### Activity:
Find the string "back" in the data, and copy out each line that has it.

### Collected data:
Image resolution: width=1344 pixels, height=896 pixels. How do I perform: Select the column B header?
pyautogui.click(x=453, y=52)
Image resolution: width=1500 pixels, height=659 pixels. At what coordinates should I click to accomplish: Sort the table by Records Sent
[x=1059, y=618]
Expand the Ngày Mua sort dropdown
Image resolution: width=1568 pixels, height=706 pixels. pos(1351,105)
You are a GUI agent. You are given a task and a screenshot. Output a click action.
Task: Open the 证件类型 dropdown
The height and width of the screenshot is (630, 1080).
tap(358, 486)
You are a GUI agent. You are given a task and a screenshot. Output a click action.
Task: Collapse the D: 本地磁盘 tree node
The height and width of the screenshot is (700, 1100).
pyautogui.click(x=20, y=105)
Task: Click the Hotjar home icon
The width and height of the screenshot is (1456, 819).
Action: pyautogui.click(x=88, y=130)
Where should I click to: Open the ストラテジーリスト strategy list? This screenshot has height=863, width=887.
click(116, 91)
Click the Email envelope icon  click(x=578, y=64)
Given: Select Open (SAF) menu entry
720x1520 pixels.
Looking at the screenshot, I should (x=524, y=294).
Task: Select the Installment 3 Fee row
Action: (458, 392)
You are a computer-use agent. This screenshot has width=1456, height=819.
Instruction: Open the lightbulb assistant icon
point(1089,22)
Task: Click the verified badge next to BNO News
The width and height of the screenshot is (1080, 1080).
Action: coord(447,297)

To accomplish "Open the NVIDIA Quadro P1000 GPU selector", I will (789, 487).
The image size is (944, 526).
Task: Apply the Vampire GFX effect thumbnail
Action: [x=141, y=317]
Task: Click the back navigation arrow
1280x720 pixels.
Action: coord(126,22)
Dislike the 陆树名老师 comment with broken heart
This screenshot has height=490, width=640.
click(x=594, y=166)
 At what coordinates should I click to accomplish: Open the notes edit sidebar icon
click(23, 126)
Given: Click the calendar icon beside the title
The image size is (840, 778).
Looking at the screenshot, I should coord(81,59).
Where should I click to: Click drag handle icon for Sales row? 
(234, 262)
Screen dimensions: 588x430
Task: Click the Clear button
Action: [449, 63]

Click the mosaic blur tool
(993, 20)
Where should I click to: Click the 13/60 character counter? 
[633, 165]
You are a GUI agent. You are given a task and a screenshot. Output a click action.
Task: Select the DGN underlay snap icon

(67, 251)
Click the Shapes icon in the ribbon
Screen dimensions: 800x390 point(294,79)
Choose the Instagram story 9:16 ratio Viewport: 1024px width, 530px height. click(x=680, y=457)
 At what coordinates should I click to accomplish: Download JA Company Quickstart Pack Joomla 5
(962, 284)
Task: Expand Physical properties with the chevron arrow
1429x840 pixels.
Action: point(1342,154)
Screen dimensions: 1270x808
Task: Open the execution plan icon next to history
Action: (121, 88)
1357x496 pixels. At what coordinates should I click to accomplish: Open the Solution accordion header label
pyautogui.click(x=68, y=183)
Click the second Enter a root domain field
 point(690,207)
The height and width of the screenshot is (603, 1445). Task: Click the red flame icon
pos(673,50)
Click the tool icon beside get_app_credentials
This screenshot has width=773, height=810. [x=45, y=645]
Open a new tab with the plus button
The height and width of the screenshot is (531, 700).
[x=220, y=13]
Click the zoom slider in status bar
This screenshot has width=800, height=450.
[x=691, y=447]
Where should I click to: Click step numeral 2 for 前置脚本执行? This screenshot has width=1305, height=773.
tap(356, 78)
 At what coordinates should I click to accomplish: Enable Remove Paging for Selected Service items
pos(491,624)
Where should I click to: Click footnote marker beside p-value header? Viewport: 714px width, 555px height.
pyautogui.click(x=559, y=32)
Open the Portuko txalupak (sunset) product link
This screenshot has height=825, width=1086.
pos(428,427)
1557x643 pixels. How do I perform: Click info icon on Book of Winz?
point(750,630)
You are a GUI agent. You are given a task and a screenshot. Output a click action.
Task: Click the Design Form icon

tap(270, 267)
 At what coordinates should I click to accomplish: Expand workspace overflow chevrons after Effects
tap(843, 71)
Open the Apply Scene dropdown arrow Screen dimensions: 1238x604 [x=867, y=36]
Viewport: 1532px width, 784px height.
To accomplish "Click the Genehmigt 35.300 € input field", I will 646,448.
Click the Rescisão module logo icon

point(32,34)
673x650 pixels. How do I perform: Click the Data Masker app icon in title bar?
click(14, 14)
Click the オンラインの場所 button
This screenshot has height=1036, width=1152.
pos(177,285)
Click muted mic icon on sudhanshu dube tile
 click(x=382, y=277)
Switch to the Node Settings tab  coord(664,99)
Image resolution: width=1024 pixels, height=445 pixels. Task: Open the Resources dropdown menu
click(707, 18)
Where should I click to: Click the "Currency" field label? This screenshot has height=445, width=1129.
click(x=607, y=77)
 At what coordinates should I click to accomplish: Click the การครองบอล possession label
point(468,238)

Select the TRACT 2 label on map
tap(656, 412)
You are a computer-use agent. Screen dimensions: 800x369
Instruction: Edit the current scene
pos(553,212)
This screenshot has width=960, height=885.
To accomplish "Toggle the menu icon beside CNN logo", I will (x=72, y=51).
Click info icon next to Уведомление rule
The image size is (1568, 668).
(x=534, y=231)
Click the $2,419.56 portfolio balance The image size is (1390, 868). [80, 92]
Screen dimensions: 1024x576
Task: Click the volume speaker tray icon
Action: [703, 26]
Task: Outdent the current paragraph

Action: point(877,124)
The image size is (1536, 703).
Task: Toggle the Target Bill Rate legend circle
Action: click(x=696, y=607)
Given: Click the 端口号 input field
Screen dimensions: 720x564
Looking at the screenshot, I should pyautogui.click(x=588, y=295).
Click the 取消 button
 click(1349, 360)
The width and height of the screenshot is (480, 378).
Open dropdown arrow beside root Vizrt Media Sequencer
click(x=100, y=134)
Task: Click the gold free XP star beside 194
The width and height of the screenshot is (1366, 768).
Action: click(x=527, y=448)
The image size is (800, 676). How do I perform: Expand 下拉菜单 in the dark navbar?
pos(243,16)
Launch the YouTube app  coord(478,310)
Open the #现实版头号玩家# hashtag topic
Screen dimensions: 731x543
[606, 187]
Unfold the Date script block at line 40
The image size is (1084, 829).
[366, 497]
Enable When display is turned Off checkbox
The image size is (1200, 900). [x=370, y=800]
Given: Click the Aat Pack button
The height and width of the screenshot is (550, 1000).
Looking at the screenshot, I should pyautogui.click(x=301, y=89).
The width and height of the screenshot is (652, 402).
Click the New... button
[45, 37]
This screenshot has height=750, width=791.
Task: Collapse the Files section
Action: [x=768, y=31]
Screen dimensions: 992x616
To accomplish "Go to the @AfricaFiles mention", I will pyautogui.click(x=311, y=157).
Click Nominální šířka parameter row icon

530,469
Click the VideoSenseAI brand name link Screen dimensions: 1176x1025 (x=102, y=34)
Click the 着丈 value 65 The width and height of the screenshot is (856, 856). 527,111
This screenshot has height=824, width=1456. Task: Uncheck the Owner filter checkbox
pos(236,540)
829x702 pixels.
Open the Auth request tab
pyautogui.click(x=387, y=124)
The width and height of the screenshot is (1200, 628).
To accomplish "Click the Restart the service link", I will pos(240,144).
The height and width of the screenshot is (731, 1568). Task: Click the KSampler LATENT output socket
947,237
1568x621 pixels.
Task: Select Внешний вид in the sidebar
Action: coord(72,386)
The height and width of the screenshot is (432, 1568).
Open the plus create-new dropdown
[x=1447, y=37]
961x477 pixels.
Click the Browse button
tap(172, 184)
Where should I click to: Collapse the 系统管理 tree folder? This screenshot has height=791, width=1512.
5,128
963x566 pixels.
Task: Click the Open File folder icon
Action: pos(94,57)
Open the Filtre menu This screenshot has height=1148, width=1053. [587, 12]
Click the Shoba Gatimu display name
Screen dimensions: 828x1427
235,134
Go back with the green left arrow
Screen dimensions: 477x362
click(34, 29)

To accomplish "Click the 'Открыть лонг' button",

### Result of the task:
Task: Click the back navigation arrow
Go back with the green left arrow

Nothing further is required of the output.